The cause of testicular cancer is not known. It is usually a result of an abnormal and excessive growth of cells. Normally, cells multiples at a normal rate and when cells are required to replace damaged, worn out or dead cells. In testicular cancer certain changes occur in the cells of the testes that cause them to multiply continuously even when no cells are required causing abnormal tissue growth. It forms a mass in the testicle.
Certain disease such as Klinefelter syndrome in which there is abnormal growth of the testicles can further lead to testicular cancer. A person whose family member has testicular cancer is at a higher risk of developing the disease. Having undescended testicles puts a person at risk for testicular cancer. Cigarette smoking and radiation exposure are known risk factors for most cancers.
Routine self assessment of the testes can help in early diagnosis of the disease. Ultrasound and blood tests which involve determining the level of tumor markers in the body help in the diagnosis. A CT scan is used to determine spread of the disease and staging. Treatment can vary depending on the type and stage of cancer.
Surgical extraction of the testicle or radical inguinal orchiectomy is indicated in most cases of testicular cancer. The extracted testicle can be analyzed in the laboratory to determine further course of treatment. Retroperitoneal lymph node dissection may accompany this surgery if cancer is known to spread to the abdominal lymph nodes though only testicular excision may suffice early stages of cancer. After surgery the patient is appropriately monitored through follow up and tests for the recurrence of cancer.
If the cancer was extensive and there are signs of spread, radiation therapy and chemotherapy are also needed.

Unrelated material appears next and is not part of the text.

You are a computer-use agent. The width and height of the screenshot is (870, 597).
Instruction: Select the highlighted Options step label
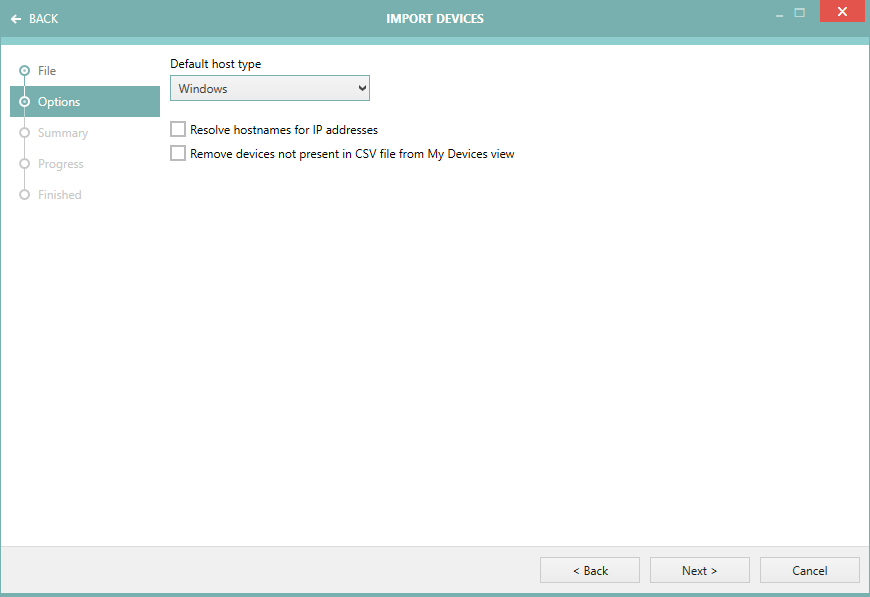[59, 102]
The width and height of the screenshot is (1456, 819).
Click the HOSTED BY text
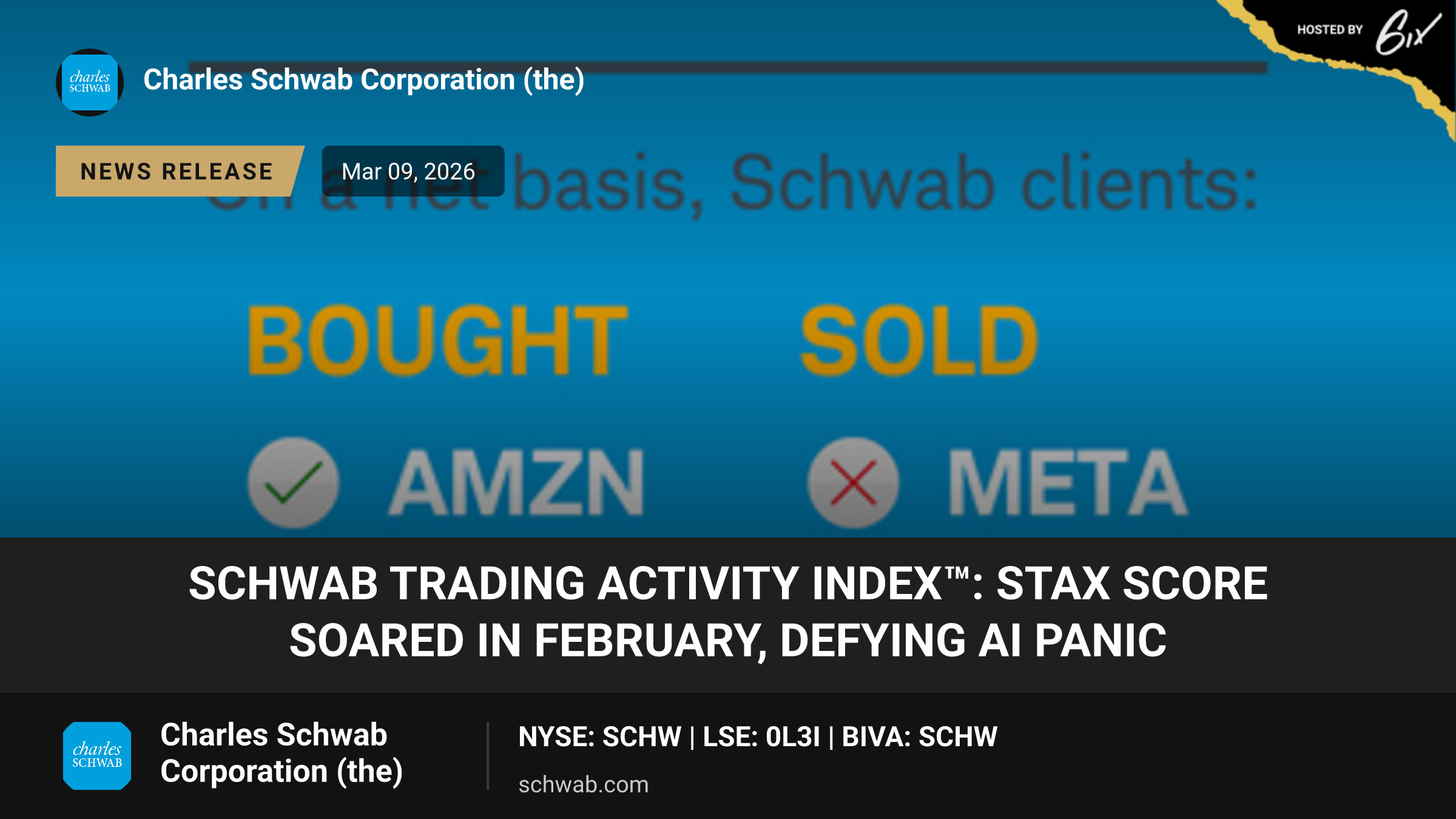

- Radiation therapy is another treatment option which is done usually in the seminoma type of cancer though side effects such as skin irritation and redness are common in radiation therapy.
- Chemotherapy involves administration of anti-cancer drugs which kill the cancer cells. It can be used if cancer has spread to other organs of the body. Chemotherapeutic drugs are used with caution due to their severe side effects.